▸ TASK DESCRIPTION:
From the listing below, select every line where the word "will" appears.

▸ DATA FOR PROCESSING:
^^^^

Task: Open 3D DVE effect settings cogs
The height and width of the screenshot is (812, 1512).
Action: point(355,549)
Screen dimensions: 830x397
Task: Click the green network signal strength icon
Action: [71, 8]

^^^^

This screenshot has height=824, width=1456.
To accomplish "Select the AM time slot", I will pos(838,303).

^^^^

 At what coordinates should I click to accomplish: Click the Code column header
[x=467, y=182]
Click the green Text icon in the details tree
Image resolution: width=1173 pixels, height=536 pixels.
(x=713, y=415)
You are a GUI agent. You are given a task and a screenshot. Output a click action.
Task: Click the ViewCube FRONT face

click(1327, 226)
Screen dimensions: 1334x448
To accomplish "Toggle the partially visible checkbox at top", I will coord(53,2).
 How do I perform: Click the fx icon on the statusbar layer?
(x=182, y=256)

^^^^

▸ TASK RESULT:
To accomplish "Select the AM time slot", I will pos(838,303).
To accomplish "Toggle the partially visible checkbox at top", I will coord(53,2).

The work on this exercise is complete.